**Given problem:** Beginning at the line containing "How do I perform: Submit" and ending at the close of the listing, reproduce those lines with "button" replaced by "key" and everything else unchanged.

**Provided data:**
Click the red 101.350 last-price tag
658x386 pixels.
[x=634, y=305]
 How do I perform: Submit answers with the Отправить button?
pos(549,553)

**Exercise solution:**
 How do I perform: Submit answers with the Отправить key?
pos(549,553)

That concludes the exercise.